Was it Jack as The Joker, or Jack as Jack? Keaton was an interesting Batman. A weird casting choice, but his emanating humanity gave him something that worked.

Jack IS the Joker.

Ledger played a great role and all, but his Joker is just a fruitcake Crow- I guess there's a generation gap between those of us that prefer the Burton films to the Nolan ones but give me atmosphere character over fancy special effects and "gritty realness" anyday.

I think Jack's Joker was way more disturbing, and Bale's Batman is a joke- the Nolan films just take themselves way too seriously IMO.
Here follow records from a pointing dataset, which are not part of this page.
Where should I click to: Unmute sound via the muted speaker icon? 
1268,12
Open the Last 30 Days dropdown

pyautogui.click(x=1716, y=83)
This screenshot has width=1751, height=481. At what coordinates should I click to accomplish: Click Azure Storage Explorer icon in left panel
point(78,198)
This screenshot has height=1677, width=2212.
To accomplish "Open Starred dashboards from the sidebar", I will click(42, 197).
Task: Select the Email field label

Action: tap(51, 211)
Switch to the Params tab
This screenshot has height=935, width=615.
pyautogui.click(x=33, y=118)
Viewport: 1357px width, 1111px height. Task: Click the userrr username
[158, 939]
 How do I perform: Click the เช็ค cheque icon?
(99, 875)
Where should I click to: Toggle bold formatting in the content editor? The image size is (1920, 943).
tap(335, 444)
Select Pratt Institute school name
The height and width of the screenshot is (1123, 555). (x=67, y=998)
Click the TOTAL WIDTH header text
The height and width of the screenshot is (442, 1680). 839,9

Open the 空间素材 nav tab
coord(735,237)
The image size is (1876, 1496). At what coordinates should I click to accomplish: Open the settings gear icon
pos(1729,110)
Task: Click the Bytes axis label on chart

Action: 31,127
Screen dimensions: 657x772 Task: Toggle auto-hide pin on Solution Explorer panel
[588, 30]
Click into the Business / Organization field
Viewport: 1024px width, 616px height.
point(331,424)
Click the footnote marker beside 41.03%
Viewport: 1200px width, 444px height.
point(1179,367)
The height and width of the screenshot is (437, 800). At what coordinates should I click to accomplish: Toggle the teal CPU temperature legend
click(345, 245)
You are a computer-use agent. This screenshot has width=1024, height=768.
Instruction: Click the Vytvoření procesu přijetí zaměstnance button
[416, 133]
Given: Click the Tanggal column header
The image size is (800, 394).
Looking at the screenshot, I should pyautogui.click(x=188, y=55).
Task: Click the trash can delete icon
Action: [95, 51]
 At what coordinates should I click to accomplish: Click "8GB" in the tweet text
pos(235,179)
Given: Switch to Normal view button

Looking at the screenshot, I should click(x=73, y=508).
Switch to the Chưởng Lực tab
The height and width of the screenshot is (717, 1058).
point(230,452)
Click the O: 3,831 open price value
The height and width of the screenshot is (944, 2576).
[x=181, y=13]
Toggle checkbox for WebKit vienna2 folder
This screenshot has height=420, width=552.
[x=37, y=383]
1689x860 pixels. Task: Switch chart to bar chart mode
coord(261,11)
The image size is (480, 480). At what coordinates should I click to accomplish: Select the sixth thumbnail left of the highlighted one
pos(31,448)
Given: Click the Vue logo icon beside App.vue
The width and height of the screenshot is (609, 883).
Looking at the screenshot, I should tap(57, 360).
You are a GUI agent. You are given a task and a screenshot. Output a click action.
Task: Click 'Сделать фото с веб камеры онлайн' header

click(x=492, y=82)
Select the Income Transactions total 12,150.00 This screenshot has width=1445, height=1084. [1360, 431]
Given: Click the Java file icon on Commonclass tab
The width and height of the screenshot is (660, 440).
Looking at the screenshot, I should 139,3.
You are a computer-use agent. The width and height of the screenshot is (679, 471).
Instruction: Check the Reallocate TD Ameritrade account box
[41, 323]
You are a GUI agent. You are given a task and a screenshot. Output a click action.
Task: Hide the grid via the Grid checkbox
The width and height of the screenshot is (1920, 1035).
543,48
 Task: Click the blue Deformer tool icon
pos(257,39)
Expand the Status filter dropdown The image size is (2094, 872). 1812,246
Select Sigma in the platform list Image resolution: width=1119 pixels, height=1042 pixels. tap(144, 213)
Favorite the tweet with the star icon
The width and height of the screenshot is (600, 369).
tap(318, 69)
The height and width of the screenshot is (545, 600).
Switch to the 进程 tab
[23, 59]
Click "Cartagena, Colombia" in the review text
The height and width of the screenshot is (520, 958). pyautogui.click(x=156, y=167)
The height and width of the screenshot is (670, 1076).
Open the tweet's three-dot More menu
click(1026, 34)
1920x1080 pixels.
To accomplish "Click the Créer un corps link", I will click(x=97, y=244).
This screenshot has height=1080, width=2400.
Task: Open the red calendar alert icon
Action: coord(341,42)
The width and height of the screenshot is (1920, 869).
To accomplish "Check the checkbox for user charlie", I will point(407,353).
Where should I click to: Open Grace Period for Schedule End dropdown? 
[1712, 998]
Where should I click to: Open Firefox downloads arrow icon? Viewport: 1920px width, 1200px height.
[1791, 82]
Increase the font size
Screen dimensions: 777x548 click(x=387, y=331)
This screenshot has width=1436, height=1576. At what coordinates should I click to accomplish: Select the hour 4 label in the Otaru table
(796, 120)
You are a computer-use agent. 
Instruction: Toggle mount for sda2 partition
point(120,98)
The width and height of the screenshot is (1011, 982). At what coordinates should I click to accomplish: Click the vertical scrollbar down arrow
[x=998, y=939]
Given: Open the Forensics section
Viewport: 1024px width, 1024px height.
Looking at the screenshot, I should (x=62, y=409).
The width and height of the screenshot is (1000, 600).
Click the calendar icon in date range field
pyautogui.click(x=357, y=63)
Couldn't disagree more. I didn't believe Jack's joker. When I saw The Dark Knight, I couldn't believe it was Heath that was in there. It was The Joker personified. Bale did not really work for me as Batman though. Jack's Joker wasn't disturbing at all imo. But you're not supposed to take Burton's version seriously anyway I think. I get a nice nostalgic feeling when I watch that movie, but it doesn't have much substance. The style is cool, like the comics. It's campy in a way, but I prefer Nolan's realism. Much more menacing and dark.

To me I think that the realism of Nolan's universe made the whole thing less believable and Bale's Batman pretty much sucked. Personally I'd take Keaton's Batman with Burton's aesthetic and Ledger's Joker. That would be fuckin' awesome!